Online safety and online harms
Submission of the Independent Media Association About the Association
1. The Independent Media Association1 is a representative organisation which promotes the work of media titles which are independent of political control and of the largest media corporations.
2. All Association members must be either independently regulated or agree to abide by the NUJ journalists’ code.
3. While all our members must meet these requirements to verify their commitment to fact-based, ethical journalism, they otherwise vary significantly and are drawn from the breadth of the news media industry. They include national and international titles, local and hyperlocal titles, special interest, investigative and other titles.
Are there any contested inclusions, tensions or contradictions in the draft Bill that need to be more carefully considered before the final Bill is put to Parliament?
4. Our submission responds to this question only.
5. In our view, the bill’s definition of a “recognised news publisher” is irrational and unfairly excludes independent publishers.
6. Clause 40 defines a non-broadcast recognised news publisher with the following criteria:
(a) has as its principal purpose the publication of news-related material, and such material—
(i) is created by different persons, and
(ii) is subject to editorial control,
(b) publishes such material in the course of a business (whether or not carried on with a view to profit),
(c) is subject to a standards code,
(d) has policies and procedures for handling and resolving complaints,
(e) has a registered office or other business address in the United Kingdom,
(f) is the person with legal responsibility for material published by it in the United Kingdom, and
(i) the entity’s name, the address mentioned in paragraph (e) and the entity’s registered number (if any), and
(ii) the name and address of any person who controls the entity (including, where such a person is an entity, the address of that person’s registered or principal office and that person’s
registered number (if any)).
7. The significance of this definition is that it is relied upon to exempt content first- published by news publishers from the effects of the bill, in respect of how search service providers and user-to-user service providers fulfil their regulatory responsibilities under the terms of the bill.
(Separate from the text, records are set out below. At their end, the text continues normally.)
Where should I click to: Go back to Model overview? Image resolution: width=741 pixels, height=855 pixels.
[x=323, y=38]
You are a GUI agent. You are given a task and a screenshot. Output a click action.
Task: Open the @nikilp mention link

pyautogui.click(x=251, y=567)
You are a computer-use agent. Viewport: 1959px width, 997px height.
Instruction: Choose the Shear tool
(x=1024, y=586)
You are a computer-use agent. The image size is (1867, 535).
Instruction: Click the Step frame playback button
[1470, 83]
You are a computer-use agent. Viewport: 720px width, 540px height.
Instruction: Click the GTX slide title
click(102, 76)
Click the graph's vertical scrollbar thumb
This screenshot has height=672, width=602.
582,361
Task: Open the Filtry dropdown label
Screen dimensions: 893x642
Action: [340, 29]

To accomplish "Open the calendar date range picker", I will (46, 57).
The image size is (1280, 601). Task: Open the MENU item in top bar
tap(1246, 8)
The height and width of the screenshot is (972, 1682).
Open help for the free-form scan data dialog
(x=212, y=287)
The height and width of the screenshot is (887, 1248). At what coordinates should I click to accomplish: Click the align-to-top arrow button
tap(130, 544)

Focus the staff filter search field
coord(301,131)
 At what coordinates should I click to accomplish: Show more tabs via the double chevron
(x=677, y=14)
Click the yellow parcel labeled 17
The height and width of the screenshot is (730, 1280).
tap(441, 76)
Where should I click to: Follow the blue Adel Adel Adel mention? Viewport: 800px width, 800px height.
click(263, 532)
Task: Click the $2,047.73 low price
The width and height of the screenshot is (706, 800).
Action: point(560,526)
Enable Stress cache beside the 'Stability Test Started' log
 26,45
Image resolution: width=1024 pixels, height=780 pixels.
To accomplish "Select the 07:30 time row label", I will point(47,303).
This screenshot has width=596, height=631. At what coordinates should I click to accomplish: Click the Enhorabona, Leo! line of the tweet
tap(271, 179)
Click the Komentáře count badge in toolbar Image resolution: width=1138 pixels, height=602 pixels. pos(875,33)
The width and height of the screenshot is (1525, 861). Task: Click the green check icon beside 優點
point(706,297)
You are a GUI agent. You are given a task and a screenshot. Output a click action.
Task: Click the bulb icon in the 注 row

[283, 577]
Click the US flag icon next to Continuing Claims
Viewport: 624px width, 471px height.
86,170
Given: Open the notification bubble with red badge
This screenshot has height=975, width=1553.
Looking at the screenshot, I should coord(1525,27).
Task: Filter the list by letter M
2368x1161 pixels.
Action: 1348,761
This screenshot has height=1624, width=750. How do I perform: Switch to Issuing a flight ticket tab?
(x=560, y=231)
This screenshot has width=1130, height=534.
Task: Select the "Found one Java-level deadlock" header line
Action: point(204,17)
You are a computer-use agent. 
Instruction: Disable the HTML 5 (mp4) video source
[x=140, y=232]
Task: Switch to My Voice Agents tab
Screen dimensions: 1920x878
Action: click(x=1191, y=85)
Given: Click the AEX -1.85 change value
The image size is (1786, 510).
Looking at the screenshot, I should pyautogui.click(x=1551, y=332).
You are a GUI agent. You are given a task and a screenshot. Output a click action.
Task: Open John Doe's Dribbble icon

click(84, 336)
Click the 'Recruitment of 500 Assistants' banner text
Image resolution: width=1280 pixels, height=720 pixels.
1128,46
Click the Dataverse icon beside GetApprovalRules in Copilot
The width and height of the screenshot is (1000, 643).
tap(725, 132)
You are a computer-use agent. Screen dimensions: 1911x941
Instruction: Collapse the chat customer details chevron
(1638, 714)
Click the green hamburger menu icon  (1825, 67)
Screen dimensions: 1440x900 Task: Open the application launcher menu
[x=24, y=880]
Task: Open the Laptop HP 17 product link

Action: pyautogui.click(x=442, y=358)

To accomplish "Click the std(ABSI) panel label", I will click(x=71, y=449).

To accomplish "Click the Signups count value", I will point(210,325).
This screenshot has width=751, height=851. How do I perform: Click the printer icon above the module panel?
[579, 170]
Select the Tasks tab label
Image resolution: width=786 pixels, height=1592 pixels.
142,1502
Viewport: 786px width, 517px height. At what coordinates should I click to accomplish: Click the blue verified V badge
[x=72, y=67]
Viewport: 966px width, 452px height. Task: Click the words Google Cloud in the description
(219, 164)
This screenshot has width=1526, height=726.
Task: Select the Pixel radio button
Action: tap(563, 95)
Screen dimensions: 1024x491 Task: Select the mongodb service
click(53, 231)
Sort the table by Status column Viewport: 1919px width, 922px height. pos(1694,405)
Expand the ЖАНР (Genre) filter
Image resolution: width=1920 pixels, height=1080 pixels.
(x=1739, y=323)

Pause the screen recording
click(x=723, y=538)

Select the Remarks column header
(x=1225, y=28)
As such, any publisher which meets this definition will find that their content is exempt from technology companies’ new obligations to address harmful content. Any publisher which does not meet these criteria will not benefit from that exemption.
8. Dozens if not thousands of independent publishers are bound to fall short of these requirements, despite being committed to the highest ethical standards.
9. For example, many independent publishers do not have a registered address (a significant expense for a smaller or local outlet), and others are run by a single person. These requirements directly discriminate against independent publishers, which do not benefit from the financial advantages of corporately owned titles which allow them to run an office and hire a team of staff.
10. Further, the only reasonable rationale for exempting news publisher content in this way is that it has already been subject to some form of regulation. Yet these criteria make no substantive requirements of regulation at all. They require a standards code and a complaints process, but give no detail as to what these must entail. The code of a qualifying publisher may, for example, be perverse and the process may be biased. Such requirements, without further detail, are meaningless and would allow publishers to qualify for the exemption on a wholly arbitrary basis.
11. All manner of publishers will benefit from this exemption provided these irrational criteria are met. These may include unregulated titles, extremist titles, and others.
12. On the other hand, there are dozens of publishers regulated to the highest ethical standards in the UK: those of IMPRESS, the UK’s only independent regulator, who would not benefit from this exemption because they do not meet these arbitrary criteria.
13. The definition is also likely to take in publications which could be responsible for serious harm. For example, among the harms the bill ought to address is racial hatred on social media. Yet, because the definition makes no meaningful requirements of regulation, it risks allowing content published by hateful publications to be exempt.
14. Both the IMPRESS Code and the NUJ Code outlaw all forms of discrimination (including group discrimination), but the Editors’ Code used by IPSO does not and neither do the codes of other publisher-managed complaints-handling systems.
15. This is a bill designed to tackle online harm, including racial hatred. It would be wrong to exempt publishers which are under no regulatory obligation to avoid publishing discriminatory content, while failing to exempt publishers which have committed themselves to refrain from publishing such content through independent regulation.
16. The bill’s definition of a news publisher is arbitrary and irrational. It discriminates against local, hyperlocal and other publishers with less resources, would cause unregulated news publishers to be treated more favourably than regulated publishers, and risks exposing the public to serious harm. The definition should be redrafted to explicitly ensure that publishers which abide by ethical standards are able to benefit from the exemption.